Resumen de la secuencia sísmica: el sismo principal de 4.8 provoca una reacción en cadena
Según los registros del Instituto Geográfico Nacional (IGN) de España, a finales de agosto de 2026, la provincia de Granada y su área metropolitana experimentaron una serie de actividades sísmicas. El terremoto más fuerte ocurrió el 18 de agosto, con epicentro cerca de Atarfe y una magnitud de 4.8. Ese mismo día, se registraron varias réplicas sentidas, incluidas unas de 4.2 y 4.0. La actividad sísmica continuó hasta el 25 de agosto, con temblores de menor intensidad.
Impacto en el mercado: ralentización de reservas y difusión de bulos
La actividad sísmica tuvo un impacto directo en la economía local, cuyos pilares son el turismo y la hostelería. Según declaraciones a la prensa de la Federación Provincial de Empresas de Hostelería y Turismo de Granada, tras los terremotos se produjo una notable desaceleración en el volumen de reservas de restaurantes y hoteles. Simultáneamente, en las redes sociales comenzaron a circular rumores falsos sobre el cierre de atracciones turísticas, interrupciones del servicio y la situación de seguridad, lo que aumentó la incertidumbre de los consumidores y supuso un desafío para la confianza del mercado.
Respuesta oficial y estrategias del sector
En respuesta a la situación, la Junta de Andalucía, tras realizar las inspecciones iniciales, declaró que todos los centros sanitarios de la provincia funcionaban con normalidad. Sin embargo, para el sector de la hostelería, el verdadero desafío reside en cómo restaurar la confianza del consumidor.

Los análisis del sector señalan que los negocios no deben precipitarse a lanzar campañas de marketing como “grandes promociones postsismo”. La estrategia más prudente en este momento debe centrarse en la gestión de la información y la comunicación. Las recomendaciones específicas incluyen:
Priorizar la garantía y evaluación de la seguridad: Si el local presenta grietas en las paredes, caída de objetos o anomalías en las instalaciones, es imperativo realizar primero una inspección de seguridad bajo la guía de las autoridades competentes y profesionales. No se debe prometer una “seguridad absoluta” a los clientes sin una confirmación oficial.
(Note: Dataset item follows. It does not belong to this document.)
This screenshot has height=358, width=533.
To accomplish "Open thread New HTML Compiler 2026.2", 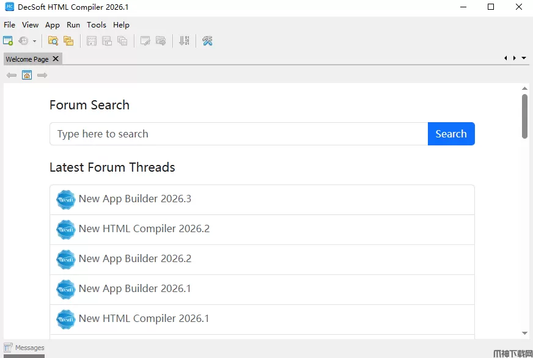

Comunicación proactiva y transparente: Los negocios deben utilizar múltiples canales, como plataformas de reserva, redes sociales y la entrada del propio local, para actualizar y comunicar claramente el estado operativo diario, las rutas de acceso y las políticas de cancelación de reservas, desmintiendo activamente la información falsa.
Unificar el discurso interno: Es crucial formar al personal para que, al responder a las consultas de los clientes, se base únicamente en los comunicados oficiales y los resultados de las inspecciones in situ. Esto evita confusiones y malentendidos por información contradictoria. Al atender a clientes habituales, se debe informar primero sobre el estado operativo exacto del día, proporcionar fuentes oficiales y evitar el uso de capturas de pantalla de internet no verificadas.
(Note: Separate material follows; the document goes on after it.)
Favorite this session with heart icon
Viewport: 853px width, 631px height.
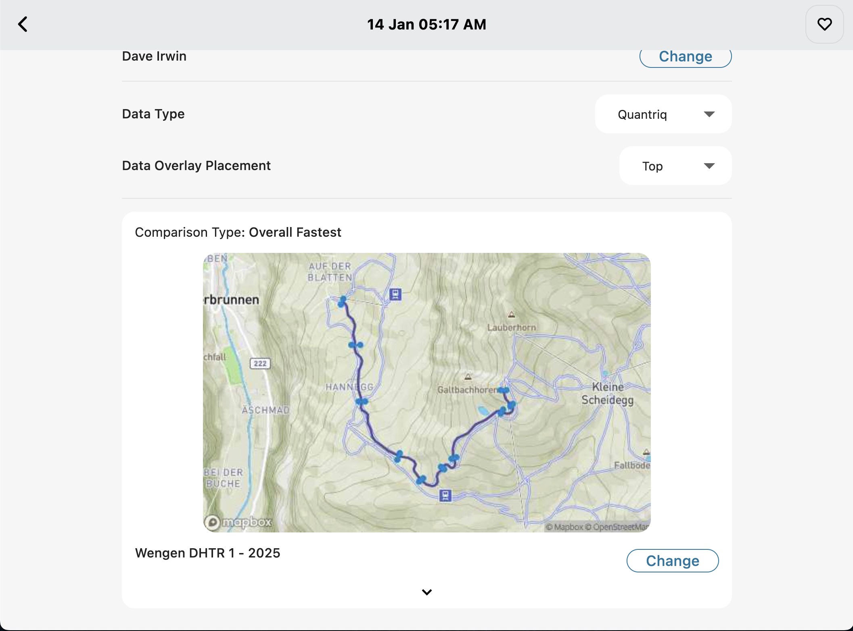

Tras un desastre natural, es normal que haya una disminución temporal en la afluencia de clientes. Sin embargo, el vacío de información y el caos pueden amplificar el pánico y la indecisión del mercado. Para los hosteleros, aquellos que logren comunicar su estado operativo de manera rápida, clara y veraz tendrán más probabilidades de retener a los clientes en medio de la incertidumbre y superar este período de desafíos con estabilidad.